José Carlos Becerra (Villahermosa, Tabasco; 21 de mayo de 1936 - Brindisi, Italia; 27 de mayo de 1970) fue un poeta mexicano. ras la represión del movimiento ferrocarrilero encabezado por Demetrio Vallejo, en marzo de 1959, Becerra escribió un poema civil: "Vamos a hacer azúcar con vidrios", que recoge Marco Antonio Acosta en su Antología de poetas tabasqueños.

El año de 1964 fue decisivo para Becerra pues murió su madre, a cuya memoria dedicó "Oscura palabra" publicado por Juan José Arreola en 1965. Comenzó a escribir "Relación de los hechos", y aparecieron textos suyos en las revistas El Corno Emplumado, Cuadernos de Bellas Artes, Cuadernos del Viento, Diálogos, Pájaro cascabel, Revista Mexicana de Literatura, Revista de la Universidad de México y en los suplementos: La Cultura en México y El Gallo Ilustrado.

En 2016 se edita por primera vez en España un libro de su poesía esencial bajo el título 'Las islas y otros poemas', Huerga y Fierro editores. Prólogo, selección de César Antonio Molina.

Al serle concedida la beca de la Fundación Guggenheim, a finales de septiembre de 1969 salió para Nueva York y de allí hacia Europa. Se estableció durante seis meses en Londres, donde pudo satisfacer su vocación narrativa escribiendo "Fotografía junto a un tulipán" y siguió trabajando en lo que él consideraba un nuevo libro de poemas y eran en realidad tres libros bien diferenciados: La Venta, Fiestas de inviernos y Cómo retrasar la aparición de las hormigas.

Su obra poética íntegra fue editada en el volumen El otoño recorre las islas en 1973, con prólogo de Octavio Paz.[cita requerida]

En 1996, Álvaro Ruiz Abreu publicó La Ceiba en Llamas, biografía definitiva sobre Becerra.  Fuente: wikipedia

 

TEXTO EN ESPAÑOL    -    TEXTO EM PORTUGUÊS

 

 

RELACIÓN DE LOS HECHOS


Esta vez volvíamos de noche,

los horarios del mar habían guardado sus pájaros y sus anuncios de vidrio,

las estaciones cerradas por día libre o día de silencio,

los colores que aún pudimos llamar humanos oficiaban en el amanecer

como banderas borrosas.

 

Esta vez el barco navegaba en silencio,

las espumas parecían orillar a un corazón desgarrado por los hábitos de la noche.

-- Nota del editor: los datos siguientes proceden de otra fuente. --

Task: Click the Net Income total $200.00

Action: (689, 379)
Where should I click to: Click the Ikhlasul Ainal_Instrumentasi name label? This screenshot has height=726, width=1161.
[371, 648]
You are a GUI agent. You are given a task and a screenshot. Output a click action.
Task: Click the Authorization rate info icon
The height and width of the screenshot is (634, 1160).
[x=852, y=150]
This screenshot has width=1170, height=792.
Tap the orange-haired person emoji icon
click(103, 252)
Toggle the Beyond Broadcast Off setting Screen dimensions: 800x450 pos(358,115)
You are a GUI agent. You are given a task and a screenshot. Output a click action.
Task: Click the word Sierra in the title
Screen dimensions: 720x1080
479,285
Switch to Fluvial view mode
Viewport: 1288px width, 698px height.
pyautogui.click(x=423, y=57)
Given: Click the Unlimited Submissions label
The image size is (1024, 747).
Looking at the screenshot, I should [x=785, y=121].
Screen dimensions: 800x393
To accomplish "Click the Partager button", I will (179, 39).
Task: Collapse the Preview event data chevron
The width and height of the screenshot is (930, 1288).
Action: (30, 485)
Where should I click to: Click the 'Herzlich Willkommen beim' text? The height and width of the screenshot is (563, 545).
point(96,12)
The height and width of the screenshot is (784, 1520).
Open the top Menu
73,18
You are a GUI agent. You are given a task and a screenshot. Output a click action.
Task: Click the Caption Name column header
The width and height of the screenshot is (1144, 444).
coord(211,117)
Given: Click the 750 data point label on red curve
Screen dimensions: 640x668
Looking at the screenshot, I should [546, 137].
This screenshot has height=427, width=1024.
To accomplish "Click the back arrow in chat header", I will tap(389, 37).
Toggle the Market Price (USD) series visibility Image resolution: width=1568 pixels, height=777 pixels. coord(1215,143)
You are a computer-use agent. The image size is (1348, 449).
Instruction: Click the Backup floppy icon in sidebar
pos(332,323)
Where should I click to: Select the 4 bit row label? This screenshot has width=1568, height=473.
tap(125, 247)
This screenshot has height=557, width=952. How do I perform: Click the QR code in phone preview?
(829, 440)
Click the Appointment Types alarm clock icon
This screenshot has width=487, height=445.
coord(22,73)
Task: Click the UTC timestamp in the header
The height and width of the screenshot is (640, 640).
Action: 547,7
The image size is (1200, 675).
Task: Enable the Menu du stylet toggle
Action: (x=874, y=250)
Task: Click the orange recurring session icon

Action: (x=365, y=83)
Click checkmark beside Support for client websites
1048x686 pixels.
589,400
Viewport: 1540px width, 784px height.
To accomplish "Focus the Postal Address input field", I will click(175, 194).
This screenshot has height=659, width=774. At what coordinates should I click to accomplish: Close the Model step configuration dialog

Algo teníamos en el tumbo lejano de las olas,

en la vaga mención de la tierra que en la forma de un ave el cielo retuvo

un momento en la tarde contra su pecho,

algo teníamos en el empuje ahora sosegado, fresco y oscuro de las mareas.

 

Más allá del mensaje radiado por los cabellos de los ahogados,

de la bajamar que deja grises los labios como el dolor inexperto,

de las maderas podridas y la sal constituida por el crimen de las aglomeraciones solitarias,

del pecho marcado por el hierro del silencio; más allá,

el chillido del pájaro marino que demuele la tarde con un picotazo en el poniente,

la mujer que atraviesa la noche con una inscripción azul en los ojos,

el hombre que juega distraído con el amanecer como con un cuchillo filoso y deslumbrante.

 

Sólo el rumor de la brisa entre las cuerdas,

la respiración apaciguada de los dormidos como si no descansaran sobre el mar,

sino a la sombra del hogar terrestre.

Sólo el rumor de la brisa entre las cuerdas,

el ritmo latente del otoño que se acerca a la tierra para enumerarla.

 

Así nos tendíamos en el túnel secreto del amanecer,

alcobas que nos asumían fuera de horarios,

hoteles señalados para dormir bajo el ala del invierno,

en el recuerdo contradictorio que se establece en nuestro corazón como un depósito de estatuas.

 

Sólo hablábamos debajo de la sal,

en las últimas consideraciones de la estación lluviosa, en la espesa humedad de la madera.

Sólo hablábamos en la boca de la noche,

allí escuchábamos los nombres que las aguas deshacían olvidando.

Mi camisa estaba llena de huellas oscuras y diurnas,

y la Palabra, la misma, devorando mi boca,

comiendo como un animal hambriento en el corazón de aquel que la padece y la dice.

 

Yo miraba igual que los ríos,

verificaba las rotas murallas, los andrajos humanos que la eternidad retiraba de la muerte

igual que retiran el vendaje de la herida curada.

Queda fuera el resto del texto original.